1. What is Sleep Endoscopy?
Sleep Endoscopy is a powerful tool that is used to study dynamic airway in a sleeping patient who has Obstructive Sleep Apnea (OSA). The information gained by using this procedure helps a surgeon tailor the operative procedure as per the patient’s condition. Sleep Endoscopy is also known as Sleep Nasoendoscopy (SNE) or Drug-Induced Sleep Endoscopy (DISE).
2. What are the indications that a person may require a sleep endoscopy?
Anyone with documented Obstructive Sleep Apnea (OSA) or a history of severe snoring is recommended for an OSA surgery, typically DISE. The patient is put under light sedation and is studied in real time for accurate analysis.
3. How is obstructive sleep apnea different from snoring?
To put it simply, all sleep apnea patients snore but not all people who snore have sleep apnea. Lack of respiration characterises sleep apnea leading to a gradual fall in oxygen concentration which ends up in a choking spell and arousal.
4. Which conditions contraindicate a sleep endoscopy?
Some patients are not the ideal candidates for a sleep endoscopy: The following conditions contraindicate this surgery.
- Unsafe Airway
- History of frank aspiration
- History of Propofol allergy including soybean oil or eggs lecithin
At our centres, we use Propofol or Dexmedetomidine to achieve drug-induced sleep and carry out sleep endoscopy.
5. What is the procedure of Sleep Endoscopy?
Dr Piyush Setu, Department of Anaesthesia at Max Multi Speciality Centre, Panchsheel says, “We carefully titrate the drug doses of Propofol or Dexmedetomidine to induce obstructive apnea without causing central apnea.”
Furthermore, Dr Manish Rai, Department of Anaesthesia says, “All procedures are performed under specific controlled atmosphere with the patient connected to all vital monitors for real-time analysis”.
6. What can be observed from a sleep endoscopy?
A full real-time examination of the nasal cavity for any obstruction in airways is seen.

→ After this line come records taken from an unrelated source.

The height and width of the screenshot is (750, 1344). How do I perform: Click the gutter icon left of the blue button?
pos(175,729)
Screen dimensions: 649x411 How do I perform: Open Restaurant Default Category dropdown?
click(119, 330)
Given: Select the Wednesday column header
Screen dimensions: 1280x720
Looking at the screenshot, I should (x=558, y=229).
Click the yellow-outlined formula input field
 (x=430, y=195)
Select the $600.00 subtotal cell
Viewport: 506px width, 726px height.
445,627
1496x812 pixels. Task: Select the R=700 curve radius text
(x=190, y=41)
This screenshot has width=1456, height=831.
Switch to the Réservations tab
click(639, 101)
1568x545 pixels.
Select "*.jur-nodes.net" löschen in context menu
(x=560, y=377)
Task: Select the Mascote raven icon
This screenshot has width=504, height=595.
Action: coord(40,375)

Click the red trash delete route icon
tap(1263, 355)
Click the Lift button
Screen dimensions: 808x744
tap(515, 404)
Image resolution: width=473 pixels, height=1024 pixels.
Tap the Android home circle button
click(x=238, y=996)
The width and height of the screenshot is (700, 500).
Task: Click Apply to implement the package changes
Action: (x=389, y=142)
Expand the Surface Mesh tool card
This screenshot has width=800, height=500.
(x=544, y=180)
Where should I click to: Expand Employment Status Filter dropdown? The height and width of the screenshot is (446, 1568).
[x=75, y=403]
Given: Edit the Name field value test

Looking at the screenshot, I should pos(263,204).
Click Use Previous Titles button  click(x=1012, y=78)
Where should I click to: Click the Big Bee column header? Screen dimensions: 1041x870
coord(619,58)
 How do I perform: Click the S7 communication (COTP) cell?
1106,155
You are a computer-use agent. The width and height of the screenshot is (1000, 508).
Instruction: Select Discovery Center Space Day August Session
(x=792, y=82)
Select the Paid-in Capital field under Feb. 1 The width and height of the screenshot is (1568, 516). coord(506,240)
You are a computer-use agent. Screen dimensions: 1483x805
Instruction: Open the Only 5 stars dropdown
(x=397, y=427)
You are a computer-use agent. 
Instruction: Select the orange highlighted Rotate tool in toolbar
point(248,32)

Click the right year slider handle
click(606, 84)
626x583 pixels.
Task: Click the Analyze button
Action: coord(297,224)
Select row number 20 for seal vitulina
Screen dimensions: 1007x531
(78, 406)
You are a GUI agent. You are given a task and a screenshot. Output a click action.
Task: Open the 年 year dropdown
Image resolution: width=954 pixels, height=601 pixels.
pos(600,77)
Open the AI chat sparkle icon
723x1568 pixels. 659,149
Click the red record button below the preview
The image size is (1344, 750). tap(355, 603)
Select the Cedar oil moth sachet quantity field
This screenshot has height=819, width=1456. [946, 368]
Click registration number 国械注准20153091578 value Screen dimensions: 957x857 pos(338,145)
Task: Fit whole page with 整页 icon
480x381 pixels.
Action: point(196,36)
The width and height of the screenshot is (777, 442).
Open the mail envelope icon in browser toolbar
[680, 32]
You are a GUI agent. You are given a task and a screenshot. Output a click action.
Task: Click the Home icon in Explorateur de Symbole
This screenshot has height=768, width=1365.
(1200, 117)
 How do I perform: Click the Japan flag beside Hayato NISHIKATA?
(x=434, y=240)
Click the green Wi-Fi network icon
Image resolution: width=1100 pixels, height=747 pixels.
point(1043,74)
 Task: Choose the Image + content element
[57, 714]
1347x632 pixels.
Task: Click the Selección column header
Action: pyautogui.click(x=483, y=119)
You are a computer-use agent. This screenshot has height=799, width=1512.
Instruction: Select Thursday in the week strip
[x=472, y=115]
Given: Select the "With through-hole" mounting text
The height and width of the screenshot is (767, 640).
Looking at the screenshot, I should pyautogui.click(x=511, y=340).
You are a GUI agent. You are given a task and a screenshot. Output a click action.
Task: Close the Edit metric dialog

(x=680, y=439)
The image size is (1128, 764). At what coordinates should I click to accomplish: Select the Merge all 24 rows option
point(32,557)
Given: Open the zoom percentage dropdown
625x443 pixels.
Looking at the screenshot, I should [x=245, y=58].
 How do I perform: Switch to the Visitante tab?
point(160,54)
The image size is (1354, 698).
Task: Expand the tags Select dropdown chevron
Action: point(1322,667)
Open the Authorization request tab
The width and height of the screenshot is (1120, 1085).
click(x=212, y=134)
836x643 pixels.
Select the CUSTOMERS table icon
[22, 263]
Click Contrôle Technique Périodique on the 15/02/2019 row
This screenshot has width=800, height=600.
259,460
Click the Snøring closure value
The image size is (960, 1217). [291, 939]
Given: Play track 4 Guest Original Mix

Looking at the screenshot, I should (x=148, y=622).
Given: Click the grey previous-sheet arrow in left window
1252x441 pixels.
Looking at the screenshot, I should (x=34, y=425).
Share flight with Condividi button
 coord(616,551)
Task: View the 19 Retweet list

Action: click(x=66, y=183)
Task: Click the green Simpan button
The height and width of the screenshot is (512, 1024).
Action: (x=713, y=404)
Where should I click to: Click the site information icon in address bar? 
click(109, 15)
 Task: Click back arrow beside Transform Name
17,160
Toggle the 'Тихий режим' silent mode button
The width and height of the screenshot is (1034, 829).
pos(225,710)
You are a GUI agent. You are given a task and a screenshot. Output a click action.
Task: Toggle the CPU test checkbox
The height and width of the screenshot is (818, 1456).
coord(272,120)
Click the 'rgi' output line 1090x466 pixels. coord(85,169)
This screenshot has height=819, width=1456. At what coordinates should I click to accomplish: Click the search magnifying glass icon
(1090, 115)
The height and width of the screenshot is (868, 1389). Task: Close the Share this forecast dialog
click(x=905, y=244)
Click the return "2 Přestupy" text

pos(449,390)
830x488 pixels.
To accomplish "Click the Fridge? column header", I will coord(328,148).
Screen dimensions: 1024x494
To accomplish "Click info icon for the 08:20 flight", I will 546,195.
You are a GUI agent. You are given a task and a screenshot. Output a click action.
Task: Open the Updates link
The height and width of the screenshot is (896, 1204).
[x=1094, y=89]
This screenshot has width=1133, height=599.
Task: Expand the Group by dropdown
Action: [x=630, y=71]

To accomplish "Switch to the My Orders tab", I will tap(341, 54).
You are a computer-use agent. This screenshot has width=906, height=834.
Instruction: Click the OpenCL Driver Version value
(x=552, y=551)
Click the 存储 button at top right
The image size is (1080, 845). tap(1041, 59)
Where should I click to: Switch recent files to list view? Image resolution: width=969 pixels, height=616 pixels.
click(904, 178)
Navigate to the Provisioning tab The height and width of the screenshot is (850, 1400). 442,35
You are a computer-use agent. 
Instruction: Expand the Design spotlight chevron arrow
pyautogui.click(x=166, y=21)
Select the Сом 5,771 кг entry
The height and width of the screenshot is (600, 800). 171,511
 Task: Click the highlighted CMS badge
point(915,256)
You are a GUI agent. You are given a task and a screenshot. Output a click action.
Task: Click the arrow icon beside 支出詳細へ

A study of the upper airway follows it till the vocal cords.
However, these observations are only done after:
- Voice no longer arouses the patient
- A flexible fibreoptic scope is introduced without awakening the patient, but the patient is still spontaneously breathing.
7. What are the locations where the obstruction is common?
Velum, oropharynx, tongue base and epiglottis (VOTE) are four common locations where the obstruction occurs, and it is specifically seen in multiple DISE interventions.
8. How is obstruction classified?
A grade 0-2 is assigned base on the degree of obstruction
0 = No obstruction
1 = Partial obstruction
2 = Total obstruction
9. What are the advantages of DISE?
Dr Sanjay Sachdeva, Director, ENT at Max Multi Speciality Centre, Panchsheel Park says, “DISE is preferred because it is a least invasive technique which gives us a precise diagnosis of upper airway obstruction. Moreover, DISE is also helpful in describing the type of collapse – Lateral, Anterior-posterior or Concentric which further helps in getting an accurate diagnosis.”
At Max Multi Speciality Centre, Panchsheel Park, Dr Sanjay Sachdeva (Director, ENT) is performed the procedure under the close supervision of an anesthesiologist inside the OT premises.